Our USP dissolution apparatus provides capabilities to execute the dissolution of a wide variety of dosage forms by the USP and other compendial requirements.
Our temperature and humidity controlled stability chambers are used in a variety of long-term, accelerated stability, and forced degradation studies.
CMC provides Formulation and Drug Product Development Laboratory Services to our clients. Our decades of experience in pharmaceutical development and our modern R&D laboratory are ideally suited to meet all of your drug product development needs.
Authoring & review of CMC regulatory filings is one of our core competencies. We have extensive experience in preparing drug product documents for INDs, NDAs, FDA queries, supplements and amendments, annual reports, site inspection observations, 483's and warning letters.
CMC has provided clients with technical support during due diligence for product out- and in-licensing as well as technical support for M&A activities. We have also provided business development support for technologies that require extensive technical interactions.
The successful development of a pharmaceutical product requires a well functioning project team. CMC has provided significant expertise and contributed to virtual product development and manufacturing teams. Providing decades of experience in a cost effective manner for a project can significantly reduce overall costs while expediting development.
Dosage preparation instructions are required for INDs, NDAs, non-clinical and clinical protocols, and investigator's brochures. We have extensive experience in reviewing and preparing these documents.
CMC provides technical consulting expertise to the pharmaceutical and biotech industry, and our extensive and collective experiences provide us the ability to provide valuable input on a broad range of topics.
These studies can be customized to include excipient compatibility, solid form evaluation, solubility measurements in pharmaceutically acceptable solvents, pKa determination, forced degradation studies, pH degradation rate profile, evaluation of adverse conditions (water/humidity, temperature excursions, oxygen, light, freeze/thaw, etc.) and other studies as needed to evaluate and active pharmaceutical ingredient (API) for pre-clinical or clinical studies.
CMC can execute studies and evaluate the physicochemical properties of an API and recommend an appropriate dosage form for preclinical and clinical studies.

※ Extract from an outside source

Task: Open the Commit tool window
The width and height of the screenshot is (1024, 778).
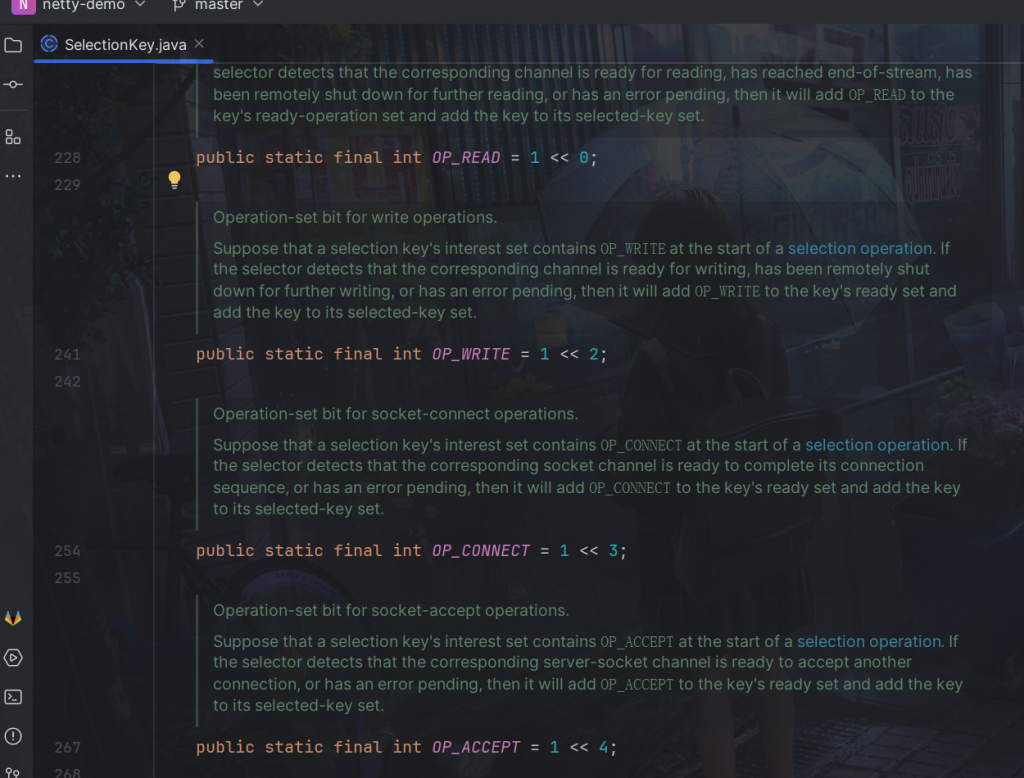Action: coord(13,84)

Prototype formulations are prepared and evaluated under stressed, ICH, and custom conditions. We have extensive expertise in evaluating the stability and compatibility of drug products at various storage and in-use conditions to support stability during clinical trials and commercialization and in support of IND and NDA filings.

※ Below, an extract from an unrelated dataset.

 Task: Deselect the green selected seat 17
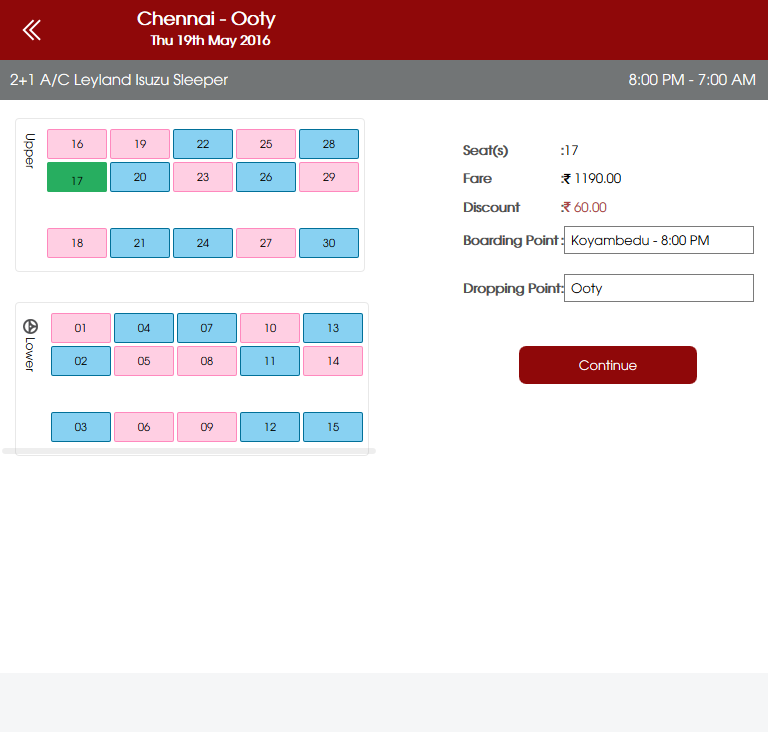point(77,178)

CMC’s is well equipped to analyze drug products by a number of advanced techniques that include HPLC, UPLC, UV/V is spectrophotometer, visual analysis, and other analytical techniques. Our Cleveland Health-Tech Corridor location provides financial incentives to purchase equipment and access to a wealth of advanced lab services at the area’s universities and hospitals.
CMC can prepare a number of traditional and complex dosage forms for in vitro and in vivo exploratory, proof-of-concept, and toxicology studies. We can provide the appropriate analysis and documentation to support each stage of development.